---------- Extrait choisi ----------

SEPTEMBRE 2015 - Usager de la philosophie - Le soi antenne - Complémentarité des éthiques antiques - L’éternité - La théologie et l'Église - La métaphysique quand même - Une autre biographie - Retour à l’incréé - Le crime du dieu biblique - Celui qui se souvient - Ma communauté

Usager de la philosophie

La pratique philosophique est indissociable de mon expérience existentielle. Je ne cherche pas à acquérir une culture philosophique mais, plus modestement, à donner une expression fidèle aux idées que sécrète la vie intérieure. Le plus souvent, l'idée juste ne vient qu'après maints tâtonnements: je fais mes gammes et je cherche l'accord. Chez les penseurs patentés, j'aime aussi une parole qui se cherche par petites touches avec le souci de se faire entendre. Il n'y a rien qui m'agace plus que l’imprécation ou le style péremptoire assenant en quelques mots définitifs des vérités prétendument universelles.

---------- Section des données ----------

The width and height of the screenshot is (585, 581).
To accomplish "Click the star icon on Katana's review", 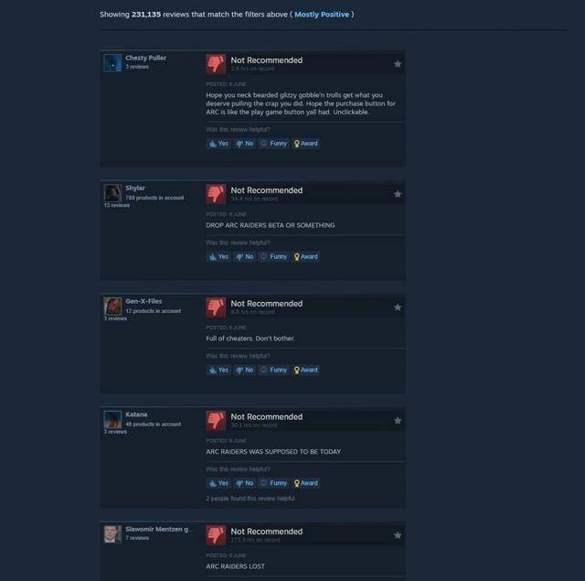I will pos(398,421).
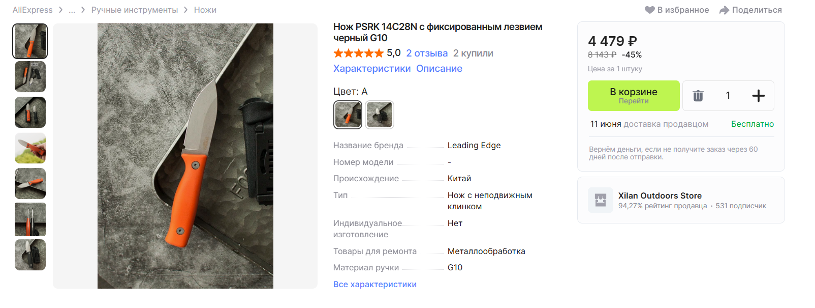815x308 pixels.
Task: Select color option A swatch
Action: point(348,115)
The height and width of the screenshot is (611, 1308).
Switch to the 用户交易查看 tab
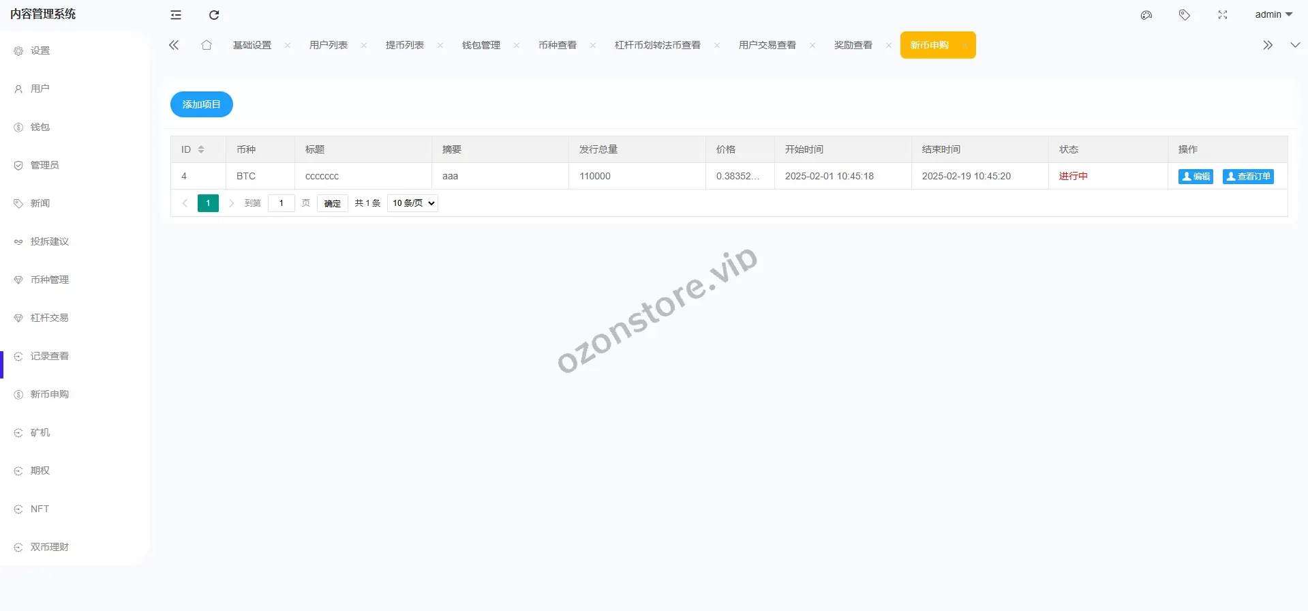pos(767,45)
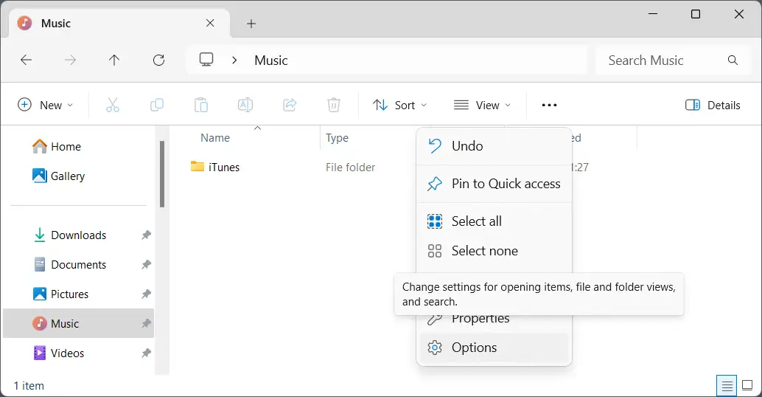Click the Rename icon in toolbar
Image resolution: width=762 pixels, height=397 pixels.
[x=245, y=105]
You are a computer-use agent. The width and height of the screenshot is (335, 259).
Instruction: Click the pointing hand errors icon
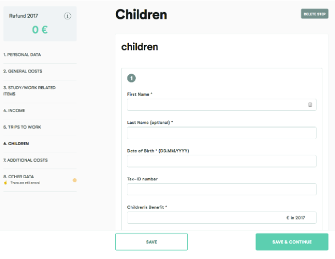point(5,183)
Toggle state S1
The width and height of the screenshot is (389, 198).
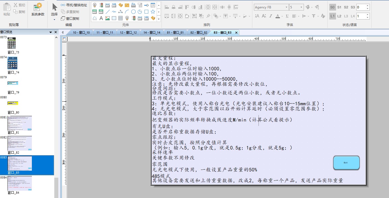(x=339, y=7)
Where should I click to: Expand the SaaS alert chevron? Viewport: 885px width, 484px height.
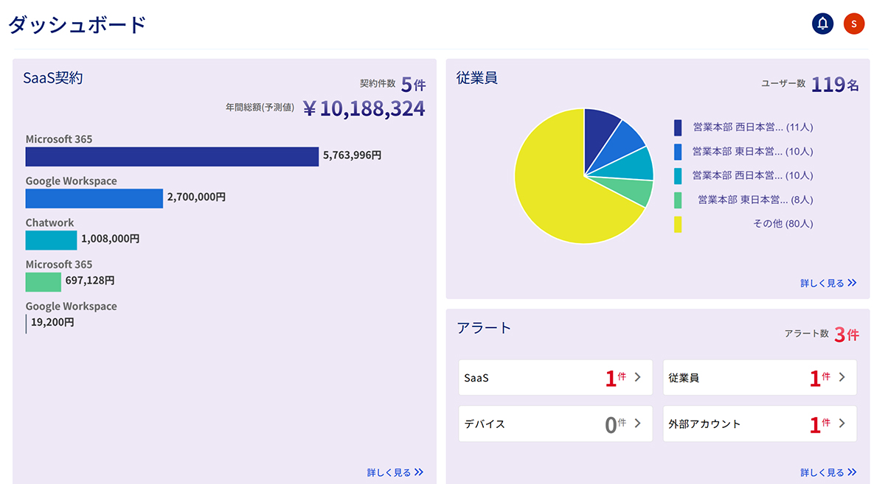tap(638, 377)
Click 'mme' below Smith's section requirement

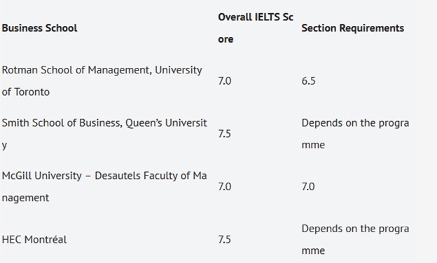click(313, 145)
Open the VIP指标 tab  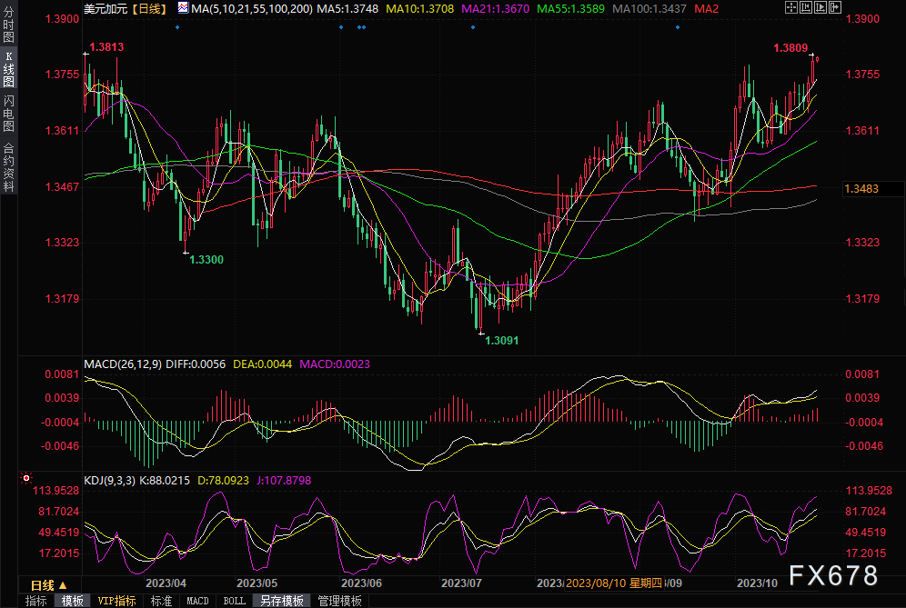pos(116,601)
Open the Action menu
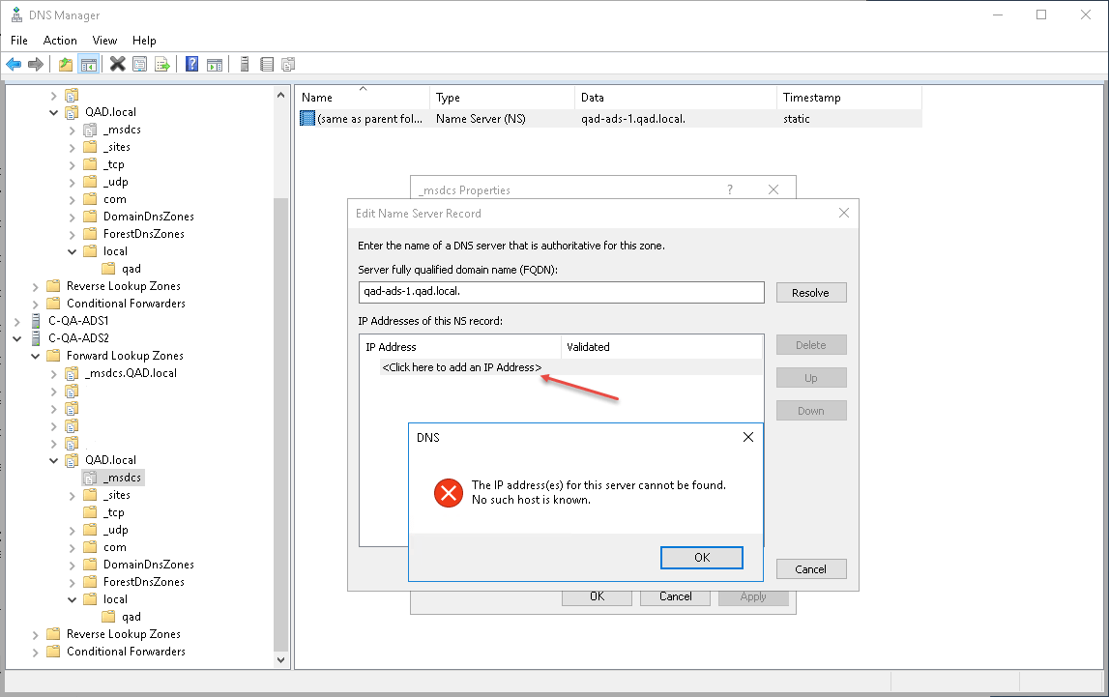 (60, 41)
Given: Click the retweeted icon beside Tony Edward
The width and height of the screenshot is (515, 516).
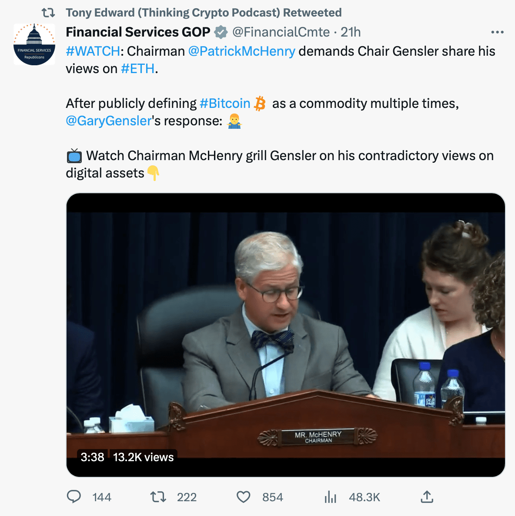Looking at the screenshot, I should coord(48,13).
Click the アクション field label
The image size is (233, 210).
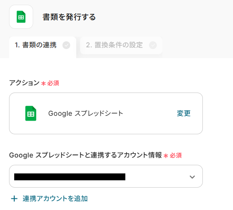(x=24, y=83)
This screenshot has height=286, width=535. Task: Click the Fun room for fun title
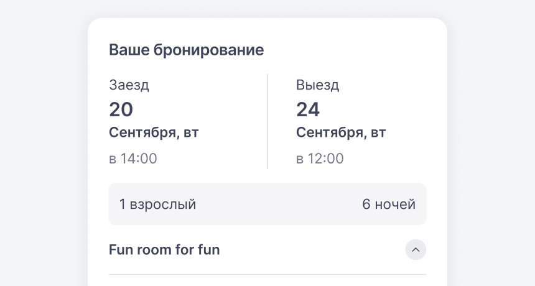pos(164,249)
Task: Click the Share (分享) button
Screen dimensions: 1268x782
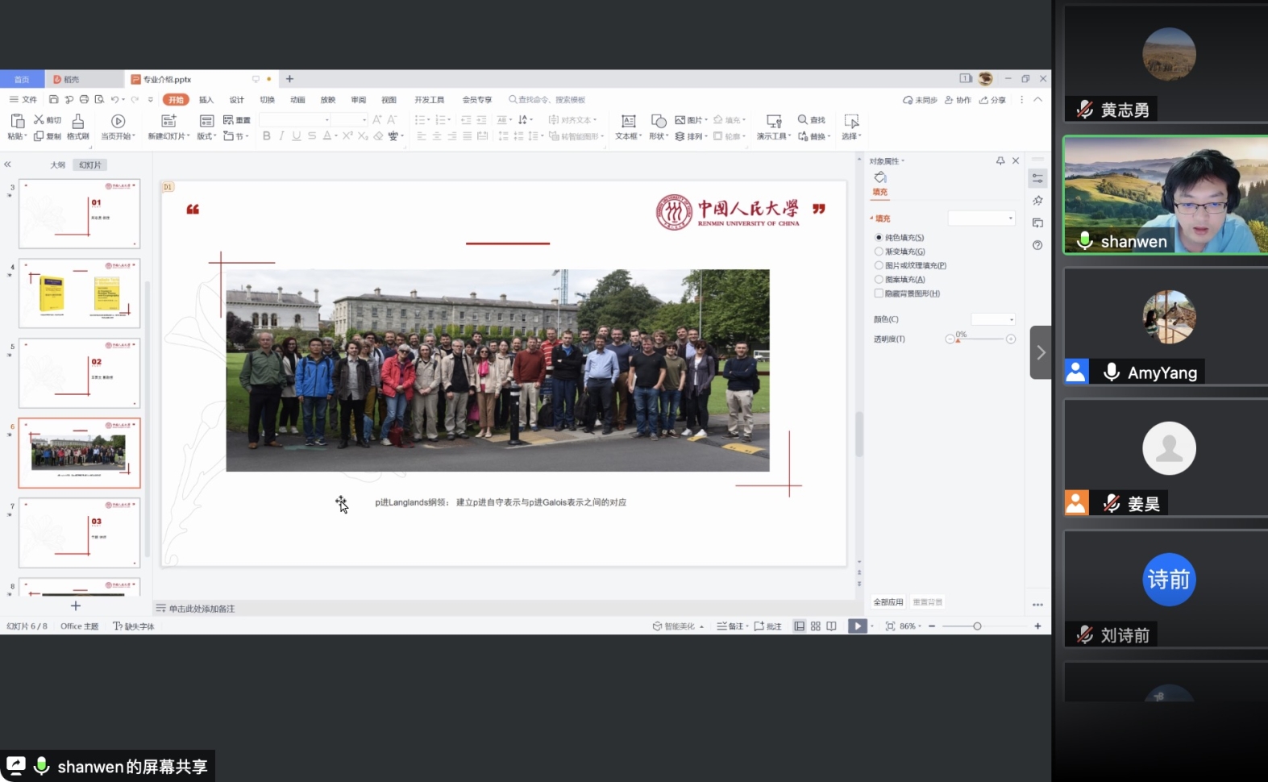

----------

- **Consigne 1**:
Recopiez le passage de l'extrait compris entre "La pratique philosophique" et "vérités prétendument universelles.", ces deux bornes incluses, en substituant "essais" à "tâtonnements".
- **Consigne 2**:
Reformulez plus brièvement le paragraphe de l'extrait qui commence par "La pratique philosophique est indissociable", en conservant ses idées principales.
- **Consigne 3**:
Répondez aux questions suivantes d'après l'extrait.
(a) Quels mois et année figurent en tête de l'extrait ?
(b) Quel titre précède le paragraphe commençant par "La pratique philosophique" ?
(c) Qu'est-ce qui agace le plus, selon ce paragraphe ?
La consultation des données n'est pas nécessaire.

- **Votre réponse 1**:
La pratique philosophique est indissociable de mon expérience existentielle. Je ne cherche pas à acquérir une culture philosophique mais, plus modestement, à donner une expression fidèle aux idées que sécrète la vie intérieure. Le plus souvent, l'idée juste ne vient qu'après maints essais: je fais mes gammes et je cherche l'accord. Chez les penseurs patentés, j'aime aussi une parole qui se cherche par petites touches avec le souci de se faire entendre. Il n'y a rien qui m'agace plus que l’imprécation ou le style péremptoire assenant en quelques mots définitifs des vérités prétendument universelles.

- **Votre réponse 2**:
La pratique philosophique est indissociable de mon expérience existentielle. Je ne vise pas une culture philosophique, mais une expression fidèle des idées issues de la vie intérieure. L'idée juste ne vient souvent qu'après maints tâtonnements. Chez les penseurs patentés, j'apprécie une parole qui se cherche par petites touches pour se faire entendre. Rien ne m'agace davantage que l'imprécation ou le style péremptoire qui assène des vérités prétendument universelles.

- **Votre réponse 3**:
(a) Septembre 2015.
(b) « Usager de la philosophie ».
(c) L'imprécation ou le style péremptoire assenant en quelques mots définitifs des vérités prétendument universelles.